| Task |
Write out everything from the line containing "802x520 pixels." down to the line containing "Action: click(404, 554)", both included, without changing a character.

| Data entries |
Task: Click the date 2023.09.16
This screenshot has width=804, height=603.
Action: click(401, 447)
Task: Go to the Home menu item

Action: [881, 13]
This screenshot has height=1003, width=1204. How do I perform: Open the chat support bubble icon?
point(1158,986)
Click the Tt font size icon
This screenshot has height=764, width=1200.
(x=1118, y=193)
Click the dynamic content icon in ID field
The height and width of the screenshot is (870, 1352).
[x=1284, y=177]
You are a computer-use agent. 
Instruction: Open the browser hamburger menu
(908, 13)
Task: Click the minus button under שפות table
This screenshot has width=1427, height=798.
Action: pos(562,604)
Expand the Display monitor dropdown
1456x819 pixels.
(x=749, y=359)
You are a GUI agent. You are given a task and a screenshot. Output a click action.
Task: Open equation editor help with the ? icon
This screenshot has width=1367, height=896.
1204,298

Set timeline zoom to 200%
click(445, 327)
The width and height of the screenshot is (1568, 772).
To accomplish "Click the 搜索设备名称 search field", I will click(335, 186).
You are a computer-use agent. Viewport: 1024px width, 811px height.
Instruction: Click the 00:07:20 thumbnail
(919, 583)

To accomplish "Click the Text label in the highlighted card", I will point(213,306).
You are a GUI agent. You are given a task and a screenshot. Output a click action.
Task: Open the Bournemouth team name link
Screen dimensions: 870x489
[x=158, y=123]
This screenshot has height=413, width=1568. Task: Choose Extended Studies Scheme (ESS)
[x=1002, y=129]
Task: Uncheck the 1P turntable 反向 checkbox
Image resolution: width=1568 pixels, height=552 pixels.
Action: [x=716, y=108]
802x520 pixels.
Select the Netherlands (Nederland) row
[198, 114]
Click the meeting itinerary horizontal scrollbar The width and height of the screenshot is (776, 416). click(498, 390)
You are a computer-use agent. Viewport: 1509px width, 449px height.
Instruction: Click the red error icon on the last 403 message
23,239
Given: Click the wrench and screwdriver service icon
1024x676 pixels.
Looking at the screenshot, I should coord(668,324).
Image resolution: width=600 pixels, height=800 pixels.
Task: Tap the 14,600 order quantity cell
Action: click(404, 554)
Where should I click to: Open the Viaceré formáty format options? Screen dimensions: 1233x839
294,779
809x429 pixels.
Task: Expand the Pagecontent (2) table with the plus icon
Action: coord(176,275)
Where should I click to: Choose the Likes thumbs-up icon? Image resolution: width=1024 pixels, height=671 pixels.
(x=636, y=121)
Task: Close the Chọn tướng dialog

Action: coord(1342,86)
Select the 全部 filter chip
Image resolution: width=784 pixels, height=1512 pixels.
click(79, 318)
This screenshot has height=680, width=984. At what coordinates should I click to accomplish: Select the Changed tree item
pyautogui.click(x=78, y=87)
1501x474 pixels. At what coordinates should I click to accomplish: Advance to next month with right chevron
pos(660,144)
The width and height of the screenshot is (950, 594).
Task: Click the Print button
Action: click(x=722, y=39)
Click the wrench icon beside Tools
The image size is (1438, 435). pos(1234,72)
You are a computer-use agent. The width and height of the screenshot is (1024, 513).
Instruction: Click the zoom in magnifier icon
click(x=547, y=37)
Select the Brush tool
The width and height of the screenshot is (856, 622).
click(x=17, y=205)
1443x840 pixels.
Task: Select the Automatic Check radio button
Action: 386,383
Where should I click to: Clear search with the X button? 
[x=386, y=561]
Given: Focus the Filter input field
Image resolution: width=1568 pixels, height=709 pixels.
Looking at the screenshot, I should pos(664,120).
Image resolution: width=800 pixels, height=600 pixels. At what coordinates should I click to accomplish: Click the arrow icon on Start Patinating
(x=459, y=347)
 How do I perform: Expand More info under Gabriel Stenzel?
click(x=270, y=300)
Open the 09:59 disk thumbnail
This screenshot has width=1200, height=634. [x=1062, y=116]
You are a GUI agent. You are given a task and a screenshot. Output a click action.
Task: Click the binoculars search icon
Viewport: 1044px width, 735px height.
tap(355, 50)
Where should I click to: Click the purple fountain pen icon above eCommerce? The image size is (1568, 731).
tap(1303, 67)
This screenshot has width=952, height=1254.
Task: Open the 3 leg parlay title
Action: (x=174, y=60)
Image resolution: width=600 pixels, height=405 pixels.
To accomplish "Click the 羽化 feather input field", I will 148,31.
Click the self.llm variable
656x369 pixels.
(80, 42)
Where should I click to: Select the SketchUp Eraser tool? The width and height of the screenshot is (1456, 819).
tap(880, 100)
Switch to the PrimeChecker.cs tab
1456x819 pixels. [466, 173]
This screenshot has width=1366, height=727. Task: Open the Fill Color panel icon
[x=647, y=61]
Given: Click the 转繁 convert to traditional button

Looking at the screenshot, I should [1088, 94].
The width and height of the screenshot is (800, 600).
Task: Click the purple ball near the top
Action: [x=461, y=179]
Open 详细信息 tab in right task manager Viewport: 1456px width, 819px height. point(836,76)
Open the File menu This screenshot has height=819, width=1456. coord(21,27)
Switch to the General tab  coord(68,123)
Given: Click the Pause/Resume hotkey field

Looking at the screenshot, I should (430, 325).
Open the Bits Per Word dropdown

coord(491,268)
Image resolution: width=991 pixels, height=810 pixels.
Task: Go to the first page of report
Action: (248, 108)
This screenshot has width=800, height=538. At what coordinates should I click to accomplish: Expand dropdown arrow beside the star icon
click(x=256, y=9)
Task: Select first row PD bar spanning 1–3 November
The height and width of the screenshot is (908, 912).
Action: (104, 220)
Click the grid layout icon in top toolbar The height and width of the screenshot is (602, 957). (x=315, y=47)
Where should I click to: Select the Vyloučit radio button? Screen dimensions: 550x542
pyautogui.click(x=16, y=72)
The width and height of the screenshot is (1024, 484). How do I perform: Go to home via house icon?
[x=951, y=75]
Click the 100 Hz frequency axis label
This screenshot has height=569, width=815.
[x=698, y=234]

| Expected answer |
802x520 pixels.
Select the Netherlands (Nederland) row
[198, 114]
Click the meeting itinerary horizontal scrollbar The width and height of the screenshot is (776, 416). click(498, 390)
You are a computer-use agent. Viewport: 1509px width, 449px height.
Instruction: Click the red error icon on the last 403 message
23,239
Given: Click the wrench and screwdriver service icon
1024x676 pixels.
Looking at the screenshot, I should coord(668,324).
Image resolution: width=600 pixels, height=800 pixels.
Task: Tap the 14,600 order quantity cell
Action: click(404, 554)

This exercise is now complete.